Let $A$ be a $C^*$-algebra. By Krein-Milman the set of pure states of $A$, $P(A)$, is always non-empty. For a step in a proof I need the existence of a faithful pure state $f\in P(A)$.
Does such a $f$ always exist?
Instead of asking for the existence of faithful pure states one can ask for existence of faithful irreducible $*$-representations. Sadly I have no idea if the answer is yes or no, so I appreciate your ideas.
"Pure" is kind of the opposite of "faithful".
As Shirly mentioned, if $A$ is abelian then all irreducible representations are 1-dimensional. So the only abelian C$^*$-algebra with a faithful pure state is $\mathbb C$.

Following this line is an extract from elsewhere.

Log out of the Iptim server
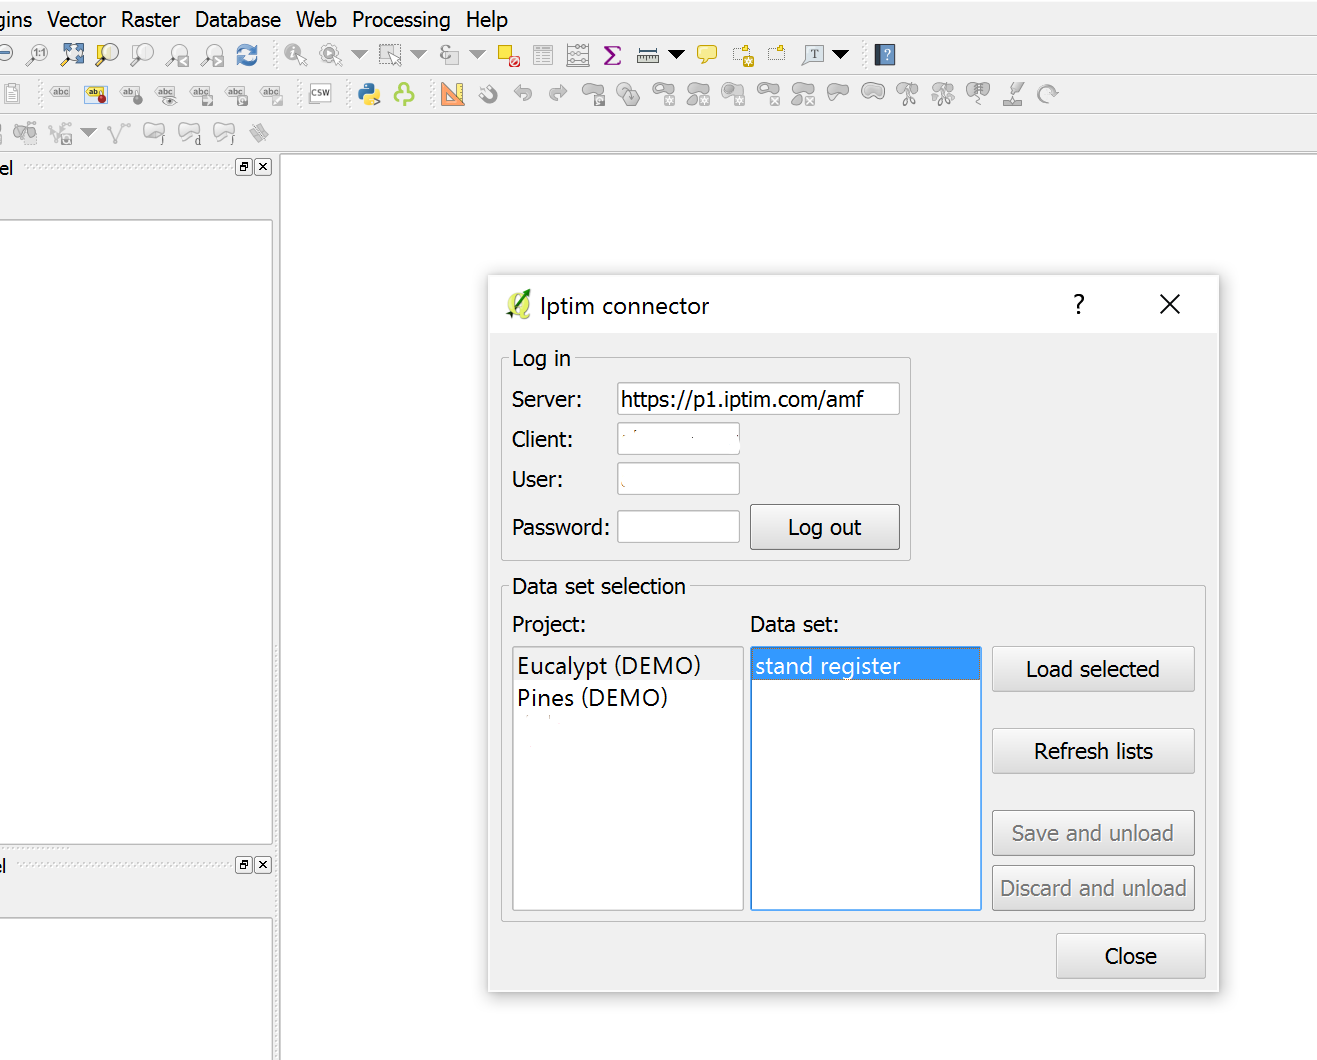 tap(824, 527)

And whenever $A$ is arbitrary, if $\phi$ is a faithful pure state, both faithfulness and pureness of the state survive to subalgebras. In particular, $\phi$ will also be pure and faithful on all abelian subalgebras (there are always many of this, take any normal $a\in A$ and consider $C^*(a)\subset A$). So all abelian subalgebras are trivial. This means that any selfadjoint $a\in A$ has single-point spectrum, i.e. it is a scalar multiple of the identity. As selfadjoints span $A$, this applies to all elements.
In summary, the only C$^*$-algebra with a faithful pure state is $\mathbb C$.